Could you count the lines below that include the word "Sharjah" and give only the number?

::: Available data

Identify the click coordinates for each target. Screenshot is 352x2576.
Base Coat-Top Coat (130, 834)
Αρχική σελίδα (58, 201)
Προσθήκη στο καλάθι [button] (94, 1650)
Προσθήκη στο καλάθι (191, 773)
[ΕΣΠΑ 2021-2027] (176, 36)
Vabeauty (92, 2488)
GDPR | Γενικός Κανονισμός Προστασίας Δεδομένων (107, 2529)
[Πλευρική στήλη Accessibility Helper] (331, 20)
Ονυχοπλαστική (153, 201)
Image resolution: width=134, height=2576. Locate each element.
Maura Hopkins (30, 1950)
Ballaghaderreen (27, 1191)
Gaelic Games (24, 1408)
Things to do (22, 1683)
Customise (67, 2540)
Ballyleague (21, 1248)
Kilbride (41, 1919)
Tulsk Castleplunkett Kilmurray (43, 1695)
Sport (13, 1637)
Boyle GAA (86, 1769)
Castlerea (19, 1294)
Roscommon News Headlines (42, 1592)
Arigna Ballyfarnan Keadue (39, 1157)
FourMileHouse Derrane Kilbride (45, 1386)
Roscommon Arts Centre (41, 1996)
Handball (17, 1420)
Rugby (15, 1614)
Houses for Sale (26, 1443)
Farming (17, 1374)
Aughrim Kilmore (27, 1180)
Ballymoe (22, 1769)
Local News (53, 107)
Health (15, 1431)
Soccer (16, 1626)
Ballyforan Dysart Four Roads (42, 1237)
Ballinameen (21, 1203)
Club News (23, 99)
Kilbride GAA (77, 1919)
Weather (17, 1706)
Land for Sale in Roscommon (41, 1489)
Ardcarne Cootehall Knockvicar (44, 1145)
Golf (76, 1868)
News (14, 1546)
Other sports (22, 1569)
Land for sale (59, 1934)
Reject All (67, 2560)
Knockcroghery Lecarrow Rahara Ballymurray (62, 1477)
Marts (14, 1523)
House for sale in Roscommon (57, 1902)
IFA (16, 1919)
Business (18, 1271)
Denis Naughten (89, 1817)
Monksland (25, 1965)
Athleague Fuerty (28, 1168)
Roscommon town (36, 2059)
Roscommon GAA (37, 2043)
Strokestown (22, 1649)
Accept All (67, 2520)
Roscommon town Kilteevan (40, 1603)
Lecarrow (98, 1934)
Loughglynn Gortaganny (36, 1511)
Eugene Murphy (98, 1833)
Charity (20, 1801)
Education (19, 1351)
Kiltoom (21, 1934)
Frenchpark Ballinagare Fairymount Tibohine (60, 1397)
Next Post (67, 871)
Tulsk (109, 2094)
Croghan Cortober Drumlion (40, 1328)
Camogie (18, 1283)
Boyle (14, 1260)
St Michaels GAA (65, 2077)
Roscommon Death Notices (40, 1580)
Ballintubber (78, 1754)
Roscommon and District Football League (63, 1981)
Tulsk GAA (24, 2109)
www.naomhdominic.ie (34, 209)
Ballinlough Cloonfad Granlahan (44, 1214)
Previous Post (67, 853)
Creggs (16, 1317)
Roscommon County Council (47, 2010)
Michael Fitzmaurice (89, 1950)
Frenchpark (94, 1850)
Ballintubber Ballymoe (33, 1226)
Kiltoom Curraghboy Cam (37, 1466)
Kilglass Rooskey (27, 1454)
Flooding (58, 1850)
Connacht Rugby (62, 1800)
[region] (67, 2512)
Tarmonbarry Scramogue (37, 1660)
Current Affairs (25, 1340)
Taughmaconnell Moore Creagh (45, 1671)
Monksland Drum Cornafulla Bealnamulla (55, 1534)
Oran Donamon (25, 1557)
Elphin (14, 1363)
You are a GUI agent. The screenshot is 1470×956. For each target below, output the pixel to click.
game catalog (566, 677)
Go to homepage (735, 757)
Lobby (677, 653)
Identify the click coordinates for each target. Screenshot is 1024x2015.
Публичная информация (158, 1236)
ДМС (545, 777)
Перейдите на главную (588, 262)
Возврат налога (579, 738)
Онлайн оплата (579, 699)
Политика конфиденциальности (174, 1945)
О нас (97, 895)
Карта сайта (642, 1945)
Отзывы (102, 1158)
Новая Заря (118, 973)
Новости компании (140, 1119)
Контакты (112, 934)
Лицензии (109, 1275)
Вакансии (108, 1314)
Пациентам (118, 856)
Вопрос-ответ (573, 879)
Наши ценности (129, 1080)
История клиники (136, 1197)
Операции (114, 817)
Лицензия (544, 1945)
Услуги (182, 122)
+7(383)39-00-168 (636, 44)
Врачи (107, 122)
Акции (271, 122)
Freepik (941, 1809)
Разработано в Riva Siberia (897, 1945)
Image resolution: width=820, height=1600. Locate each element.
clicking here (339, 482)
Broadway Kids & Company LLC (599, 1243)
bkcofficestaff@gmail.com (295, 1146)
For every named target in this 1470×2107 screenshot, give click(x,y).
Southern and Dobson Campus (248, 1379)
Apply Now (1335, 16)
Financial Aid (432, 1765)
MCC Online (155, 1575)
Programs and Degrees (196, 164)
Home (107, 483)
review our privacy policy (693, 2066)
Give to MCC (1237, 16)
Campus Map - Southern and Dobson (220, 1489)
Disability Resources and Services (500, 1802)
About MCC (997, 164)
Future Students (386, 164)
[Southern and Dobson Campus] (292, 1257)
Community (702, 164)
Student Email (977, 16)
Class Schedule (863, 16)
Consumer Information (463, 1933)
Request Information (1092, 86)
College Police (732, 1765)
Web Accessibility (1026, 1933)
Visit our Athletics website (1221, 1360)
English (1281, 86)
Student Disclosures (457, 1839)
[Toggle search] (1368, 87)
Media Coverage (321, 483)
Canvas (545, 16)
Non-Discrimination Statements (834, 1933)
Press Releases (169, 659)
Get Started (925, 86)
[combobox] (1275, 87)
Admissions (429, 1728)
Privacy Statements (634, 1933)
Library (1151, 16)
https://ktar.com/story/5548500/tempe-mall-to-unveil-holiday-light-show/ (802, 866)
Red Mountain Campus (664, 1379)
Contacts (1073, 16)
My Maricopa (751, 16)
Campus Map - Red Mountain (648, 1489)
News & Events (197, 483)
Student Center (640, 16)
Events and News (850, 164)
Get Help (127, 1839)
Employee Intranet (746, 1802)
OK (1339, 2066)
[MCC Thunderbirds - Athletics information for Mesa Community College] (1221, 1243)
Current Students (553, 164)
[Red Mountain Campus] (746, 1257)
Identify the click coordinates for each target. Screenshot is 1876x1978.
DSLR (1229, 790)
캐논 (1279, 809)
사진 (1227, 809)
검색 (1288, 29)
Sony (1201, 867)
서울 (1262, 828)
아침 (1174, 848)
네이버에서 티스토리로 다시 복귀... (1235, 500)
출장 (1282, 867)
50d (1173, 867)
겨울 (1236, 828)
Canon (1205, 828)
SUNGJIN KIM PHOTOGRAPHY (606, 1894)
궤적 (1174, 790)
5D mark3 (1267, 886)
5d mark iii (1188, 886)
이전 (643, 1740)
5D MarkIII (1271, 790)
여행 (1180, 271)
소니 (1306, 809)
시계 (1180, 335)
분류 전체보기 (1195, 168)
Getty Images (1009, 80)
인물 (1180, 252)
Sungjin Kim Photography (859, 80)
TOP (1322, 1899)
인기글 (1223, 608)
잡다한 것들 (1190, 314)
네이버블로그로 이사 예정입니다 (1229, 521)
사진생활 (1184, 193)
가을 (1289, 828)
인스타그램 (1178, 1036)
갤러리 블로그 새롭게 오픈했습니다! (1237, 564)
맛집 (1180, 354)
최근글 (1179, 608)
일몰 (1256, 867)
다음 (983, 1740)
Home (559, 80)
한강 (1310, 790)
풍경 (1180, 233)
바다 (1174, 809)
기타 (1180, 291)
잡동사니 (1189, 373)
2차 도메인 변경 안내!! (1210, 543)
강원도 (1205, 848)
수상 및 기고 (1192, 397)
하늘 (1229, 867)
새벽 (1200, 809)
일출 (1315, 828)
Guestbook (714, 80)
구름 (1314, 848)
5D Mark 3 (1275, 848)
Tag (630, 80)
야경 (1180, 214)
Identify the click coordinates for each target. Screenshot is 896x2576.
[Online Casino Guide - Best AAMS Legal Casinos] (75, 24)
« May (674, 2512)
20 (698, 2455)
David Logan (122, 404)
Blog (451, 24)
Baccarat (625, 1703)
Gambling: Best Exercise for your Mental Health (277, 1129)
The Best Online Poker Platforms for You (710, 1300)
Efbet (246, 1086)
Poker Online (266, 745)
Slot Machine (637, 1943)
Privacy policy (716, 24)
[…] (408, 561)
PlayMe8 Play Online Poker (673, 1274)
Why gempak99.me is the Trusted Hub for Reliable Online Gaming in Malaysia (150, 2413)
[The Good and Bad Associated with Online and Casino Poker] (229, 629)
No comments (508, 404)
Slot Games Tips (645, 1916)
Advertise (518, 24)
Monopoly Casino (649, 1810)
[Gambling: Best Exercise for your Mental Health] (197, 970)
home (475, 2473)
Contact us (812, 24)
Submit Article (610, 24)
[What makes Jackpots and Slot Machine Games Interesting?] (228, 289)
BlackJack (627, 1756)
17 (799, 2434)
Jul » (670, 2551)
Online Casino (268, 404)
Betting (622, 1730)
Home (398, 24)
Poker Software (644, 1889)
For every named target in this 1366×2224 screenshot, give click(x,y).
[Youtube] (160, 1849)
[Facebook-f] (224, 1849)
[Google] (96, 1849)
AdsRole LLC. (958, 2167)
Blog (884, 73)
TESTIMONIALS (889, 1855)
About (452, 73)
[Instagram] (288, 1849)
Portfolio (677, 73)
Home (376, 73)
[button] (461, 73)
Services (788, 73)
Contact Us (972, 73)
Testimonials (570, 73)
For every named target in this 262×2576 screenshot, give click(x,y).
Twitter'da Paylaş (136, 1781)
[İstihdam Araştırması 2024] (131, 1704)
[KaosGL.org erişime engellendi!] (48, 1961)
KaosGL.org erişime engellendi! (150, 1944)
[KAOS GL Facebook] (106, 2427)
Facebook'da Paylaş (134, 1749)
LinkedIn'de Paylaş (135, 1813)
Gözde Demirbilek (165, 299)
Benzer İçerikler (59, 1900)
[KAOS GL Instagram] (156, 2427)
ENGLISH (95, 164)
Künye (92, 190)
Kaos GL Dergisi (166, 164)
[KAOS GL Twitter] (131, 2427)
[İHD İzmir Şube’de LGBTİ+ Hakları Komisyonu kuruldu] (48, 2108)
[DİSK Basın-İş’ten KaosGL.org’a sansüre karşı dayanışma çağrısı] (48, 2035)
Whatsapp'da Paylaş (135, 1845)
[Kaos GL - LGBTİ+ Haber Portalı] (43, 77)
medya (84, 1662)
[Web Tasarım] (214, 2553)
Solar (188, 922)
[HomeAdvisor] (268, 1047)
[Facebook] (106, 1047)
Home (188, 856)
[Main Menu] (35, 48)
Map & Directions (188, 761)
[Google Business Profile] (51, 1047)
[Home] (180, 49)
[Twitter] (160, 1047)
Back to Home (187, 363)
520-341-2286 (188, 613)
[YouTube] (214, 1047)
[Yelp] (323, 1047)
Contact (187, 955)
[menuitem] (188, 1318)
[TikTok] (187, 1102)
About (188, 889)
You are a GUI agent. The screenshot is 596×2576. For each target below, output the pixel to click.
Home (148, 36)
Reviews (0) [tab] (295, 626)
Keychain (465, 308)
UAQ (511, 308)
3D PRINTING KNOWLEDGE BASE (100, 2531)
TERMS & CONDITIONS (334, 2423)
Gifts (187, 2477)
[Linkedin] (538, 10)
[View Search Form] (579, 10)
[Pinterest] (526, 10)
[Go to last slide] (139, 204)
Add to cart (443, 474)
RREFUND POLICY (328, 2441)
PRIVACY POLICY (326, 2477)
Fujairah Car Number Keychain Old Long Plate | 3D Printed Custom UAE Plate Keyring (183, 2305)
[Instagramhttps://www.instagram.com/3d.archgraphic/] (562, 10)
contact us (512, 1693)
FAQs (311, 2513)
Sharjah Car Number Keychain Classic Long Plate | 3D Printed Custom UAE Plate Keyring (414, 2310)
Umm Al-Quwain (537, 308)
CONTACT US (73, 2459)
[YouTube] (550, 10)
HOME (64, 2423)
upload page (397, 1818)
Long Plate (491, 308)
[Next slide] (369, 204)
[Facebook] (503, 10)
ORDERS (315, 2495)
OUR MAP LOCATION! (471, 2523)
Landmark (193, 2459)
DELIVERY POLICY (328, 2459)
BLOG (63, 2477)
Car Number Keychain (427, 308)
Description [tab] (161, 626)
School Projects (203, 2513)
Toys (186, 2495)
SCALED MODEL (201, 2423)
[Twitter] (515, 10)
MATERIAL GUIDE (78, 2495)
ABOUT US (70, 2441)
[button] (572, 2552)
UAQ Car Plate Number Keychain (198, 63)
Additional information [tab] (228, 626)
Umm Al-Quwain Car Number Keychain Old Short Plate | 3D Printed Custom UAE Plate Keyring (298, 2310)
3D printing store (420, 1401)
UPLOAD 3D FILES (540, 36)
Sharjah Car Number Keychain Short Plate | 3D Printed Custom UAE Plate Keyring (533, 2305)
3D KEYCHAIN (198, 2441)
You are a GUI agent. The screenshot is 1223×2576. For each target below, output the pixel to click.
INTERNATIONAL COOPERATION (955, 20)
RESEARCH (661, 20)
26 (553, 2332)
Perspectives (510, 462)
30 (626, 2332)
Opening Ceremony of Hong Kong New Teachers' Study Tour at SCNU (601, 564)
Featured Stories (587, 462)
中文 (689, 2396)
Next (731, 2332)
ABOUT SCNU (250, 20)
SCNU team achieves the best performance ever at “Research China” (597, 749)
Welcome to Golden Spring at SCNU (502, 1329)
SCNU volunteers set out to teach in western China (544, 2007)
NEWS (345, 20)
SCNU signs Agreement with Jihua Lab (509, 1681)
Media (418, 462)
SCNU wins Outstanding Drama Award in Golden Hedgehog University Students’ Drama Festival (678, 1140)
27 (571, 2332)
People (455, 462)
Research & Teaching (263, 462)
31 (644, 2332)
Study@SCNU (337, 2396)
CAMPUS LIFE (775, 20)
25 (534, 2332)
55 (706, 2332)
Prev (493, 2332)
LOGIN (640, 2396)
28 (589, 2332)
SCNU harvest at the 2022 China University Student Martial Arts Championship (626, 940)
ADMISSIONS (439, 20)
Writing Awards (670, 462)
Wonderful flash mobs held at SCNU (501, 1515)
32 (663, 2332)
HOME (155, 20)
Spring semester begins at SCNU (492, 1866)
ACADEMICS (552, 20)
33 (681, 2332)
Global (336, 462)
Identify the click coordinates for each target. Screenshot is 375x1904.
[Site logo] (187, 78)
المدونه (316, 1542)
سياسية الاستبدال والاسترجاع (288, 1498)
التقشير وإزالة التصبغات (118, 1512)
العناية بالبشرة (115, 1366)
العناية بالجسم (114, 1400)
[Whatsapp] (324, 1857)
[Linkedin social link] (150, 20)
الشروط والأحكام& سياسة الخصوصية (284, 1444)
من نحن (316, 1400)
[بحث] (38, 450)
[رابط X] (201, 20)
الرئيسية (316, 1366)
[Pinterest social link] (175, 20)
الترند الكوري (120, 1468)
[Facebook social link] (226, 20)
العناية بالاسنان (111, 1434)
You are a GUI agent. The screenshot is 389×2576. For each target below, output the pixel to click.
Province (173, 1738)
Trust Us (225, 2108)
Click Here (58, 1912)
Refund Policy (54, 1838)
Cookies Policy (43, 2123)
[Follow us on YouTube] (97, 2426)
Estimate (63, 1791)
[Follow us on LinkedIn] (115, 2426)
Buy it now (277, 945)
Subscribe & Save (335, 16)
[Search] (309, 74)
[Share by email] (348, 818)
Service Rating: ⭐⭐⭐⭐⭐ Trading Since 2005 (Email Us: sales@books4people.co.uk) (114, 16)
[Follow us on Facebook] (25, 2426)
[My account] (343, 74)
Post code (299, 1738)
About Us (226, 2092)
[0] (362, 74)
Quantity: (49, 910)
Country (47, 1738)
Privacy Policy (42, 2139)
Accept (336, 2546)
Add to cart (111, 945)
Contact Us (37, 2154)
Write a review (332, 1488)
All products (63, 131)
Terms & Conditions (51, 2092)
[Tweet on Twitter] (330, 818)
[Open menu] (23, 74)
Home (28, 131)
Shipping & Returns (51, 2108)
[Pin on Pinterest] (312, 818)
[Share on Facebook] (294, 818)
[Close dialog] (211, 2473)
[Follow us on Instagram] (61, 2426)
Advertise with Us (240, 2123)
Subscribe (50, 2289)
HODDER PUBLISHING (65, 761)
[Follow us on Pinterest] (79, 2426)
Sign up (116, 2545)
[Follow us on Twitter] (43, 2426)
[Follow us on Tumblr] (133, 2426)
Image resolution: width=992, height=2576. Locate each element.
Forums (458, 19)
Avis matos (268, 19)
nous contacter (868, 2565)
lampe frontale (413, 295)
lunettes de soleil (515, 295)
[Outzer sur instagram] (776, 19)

::::::

Response area: 2